Electronic tape editing cut the response time almost to zero. If I want to, I can slander you tonight, and you can slander me by tomorrow morning. This increases the pacing and intensity of the whole enterprise, and gives campaigns the quality of an escalating arms race in which the immediate use of almost any lethal weapon is justified. It's hard to see how anybody benefits from this.

Finally, there is polling. It would be foolish to argue that trimming one's convictions is a weakness that old-time politicians never indulged in. Nevertheless, old-timers with a weakness for pandering-- even the smartest among them--couldn't always be sure how large a majority they were pandering to. In the absence of modern polling techniques and data-crunching technology, it wasn't easy to know where public opinion stood on every issue every day of the year.

In general, this was a good thing. I sometimes find myself thinking back to the congressional elections of 1970. The overriding issue was the Vietnam War. For the most part, candidates either supported it or opposed it. Many of them would have taken the same position regardless of what the voters thought, but I can't help thinking that the inability to gauge public sentiment in precise detail helped free them to say what they really thought. Maybe they were on the side of a 53 percent majority, or maybe it was a 47 percent minority. Nobody knew.

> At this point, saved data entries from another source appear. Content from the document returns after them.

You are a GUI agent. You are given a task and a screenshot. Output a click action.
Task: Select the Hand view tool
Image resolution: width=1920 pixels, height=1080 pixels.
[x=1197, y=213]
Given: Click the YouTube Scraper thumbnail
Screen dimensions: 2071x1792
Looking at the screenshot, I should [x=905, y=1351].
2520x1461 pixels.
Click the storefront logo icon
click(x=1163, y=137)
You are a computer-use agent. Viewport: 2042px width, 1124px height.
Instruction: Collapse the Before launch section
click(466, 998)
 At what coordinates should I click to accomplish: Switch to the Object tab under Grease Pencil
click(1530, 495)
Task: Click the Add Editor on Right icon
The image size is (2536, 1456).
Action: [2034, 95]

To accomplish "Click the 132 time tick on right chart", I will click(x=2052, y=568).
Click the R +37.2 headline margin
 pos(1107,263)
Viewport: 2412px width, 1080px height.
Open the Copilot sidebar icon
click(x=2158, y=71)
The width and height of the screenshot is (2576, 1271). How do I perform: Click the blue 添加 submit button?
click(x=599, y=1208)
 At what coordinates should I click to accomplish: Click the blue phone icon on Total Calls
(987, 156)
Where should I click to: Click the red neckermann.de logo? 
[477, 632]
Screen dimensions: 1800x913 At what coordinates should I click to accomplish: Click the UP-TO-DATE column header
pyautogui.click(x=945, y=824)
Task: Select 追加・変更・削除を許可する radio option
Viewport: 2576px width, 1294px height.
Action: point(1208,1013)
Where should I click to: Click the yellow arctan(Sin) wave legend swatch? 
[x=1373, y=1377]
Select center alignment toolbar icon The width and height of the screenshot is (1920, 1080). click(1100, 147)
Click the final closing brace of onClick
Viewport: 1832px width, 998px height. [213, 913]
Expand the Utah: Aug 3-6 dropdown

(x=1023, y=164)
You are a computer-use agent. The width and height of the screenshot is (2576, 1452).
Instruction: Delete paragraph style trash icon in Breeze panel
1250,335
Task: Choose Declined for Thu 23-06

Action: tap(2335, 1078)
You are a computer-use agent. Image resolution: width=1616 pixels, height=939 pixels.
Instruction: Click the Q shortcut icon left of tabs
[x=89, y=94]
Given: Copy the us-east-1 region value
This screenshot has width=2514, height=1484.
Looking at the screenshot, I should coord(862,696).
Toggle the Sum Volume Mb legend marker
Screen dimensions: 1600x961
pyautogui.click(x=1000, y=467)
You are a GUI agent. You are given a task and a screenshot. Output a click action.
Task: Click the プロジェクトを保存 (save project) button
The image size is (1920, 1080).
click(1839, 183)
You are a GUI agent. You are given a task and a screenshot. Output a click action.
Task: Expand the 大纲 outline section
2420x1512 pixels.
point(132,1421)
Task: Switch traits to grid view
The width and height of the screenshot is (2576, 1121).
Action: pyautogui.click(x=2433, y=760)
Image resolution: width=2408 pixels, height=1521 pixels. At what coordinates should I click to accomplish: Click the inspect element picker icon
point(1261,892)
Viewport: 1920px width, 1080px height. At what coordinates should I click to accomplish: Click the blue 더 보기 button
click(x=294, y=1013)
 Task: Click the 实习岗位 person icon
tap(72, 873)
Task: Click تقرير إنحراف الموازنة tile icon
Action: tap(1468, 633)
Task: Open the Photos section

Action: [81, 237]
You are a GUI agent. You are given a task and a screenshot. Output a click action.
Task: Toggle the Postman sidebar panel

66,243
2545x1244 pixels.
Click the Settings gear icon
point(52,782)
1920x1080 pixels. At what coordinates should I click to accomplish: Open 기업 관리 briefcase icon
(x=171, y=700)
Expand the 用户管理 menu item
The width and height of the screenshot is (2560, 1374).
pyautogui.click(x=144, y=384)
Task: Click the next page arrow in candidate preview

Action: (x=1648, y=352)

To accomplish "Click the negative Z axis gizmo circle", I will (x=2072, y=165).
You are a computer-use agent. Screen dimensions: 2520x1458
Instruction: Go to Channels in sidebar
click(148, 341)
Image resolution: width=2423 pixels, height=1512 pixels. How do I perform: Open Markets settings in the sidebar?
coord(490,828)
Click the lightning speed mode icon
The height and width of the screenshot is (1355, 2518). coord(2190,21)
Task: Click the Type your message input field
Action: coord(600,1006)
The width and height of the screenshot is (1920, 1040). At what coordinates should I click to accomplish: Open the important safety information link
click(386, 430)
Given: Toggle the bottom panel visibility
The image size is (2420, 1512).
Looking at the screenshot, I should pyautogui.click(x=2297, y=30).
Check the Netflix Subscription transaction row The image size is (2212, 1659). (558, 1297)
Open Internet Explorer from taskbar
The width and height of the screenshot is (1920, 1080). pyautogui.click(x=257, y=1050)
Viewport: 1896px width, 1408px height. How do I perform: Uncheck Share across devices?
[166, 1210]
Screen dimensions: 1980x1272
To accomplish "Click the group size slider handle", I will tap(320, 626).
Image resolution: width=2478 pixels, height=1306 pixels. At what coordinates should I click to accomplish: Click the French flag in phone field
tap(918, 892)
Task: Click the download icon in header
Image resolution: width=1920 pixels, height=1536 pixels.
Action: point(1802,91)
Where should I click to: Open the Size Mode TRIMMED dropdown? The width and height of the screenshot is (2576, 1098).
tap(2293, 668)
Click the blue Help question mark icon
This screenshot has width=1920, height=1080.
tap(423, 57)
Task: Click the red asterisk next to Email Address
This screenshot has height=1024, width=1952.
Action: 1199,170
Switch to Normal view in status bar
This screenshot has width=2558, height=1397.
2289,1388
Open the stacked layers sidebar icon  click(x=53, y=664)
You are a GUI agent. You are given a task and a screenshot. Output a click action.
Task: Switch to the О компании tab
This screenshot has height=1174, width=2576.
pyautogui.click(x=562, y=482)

Contrast this to the gyrations of Democratic presidential candidates and congressional leaders over the past year on the subject of the Iraq war. Most of them have shown an impressive ability to match their beliefs to the cross-tabulated poll numbers of the moment. It remained for the octogenarian U.S. Senator Robert Byrd, a pre-modern politician if there ever was one, to remind everyone what taking a stand and sticking to it used to be like. The unpleasant truth is that in modern politics, technology and courage are often inversely related.

Thus the paradox: Information is remaking government for the better, at every level from city hall to the federal civil service. At the same time, it is helping to drain the political process of fairness and integrity. This is not because technology is a bad thing, but because the most important problems of politics are beyond its reach.

The state of American politics will improve when it reclaims a measure of public trust, so that leaders are allowed to lead--not undercut by spurious recalls and initiatives and trash-talk campaigning. I have no idea when--or if--this will happen. I know it's something that machines and data are powerless to fix.

In the short run, perhaps we should take some satisfaction in the growing number of public problems that machines really can help us with: tracking epidemics, responding to emergency calls, pointing the way to city drains that citizens can help unclog. I don't know about you, but I'm grateful for small favors.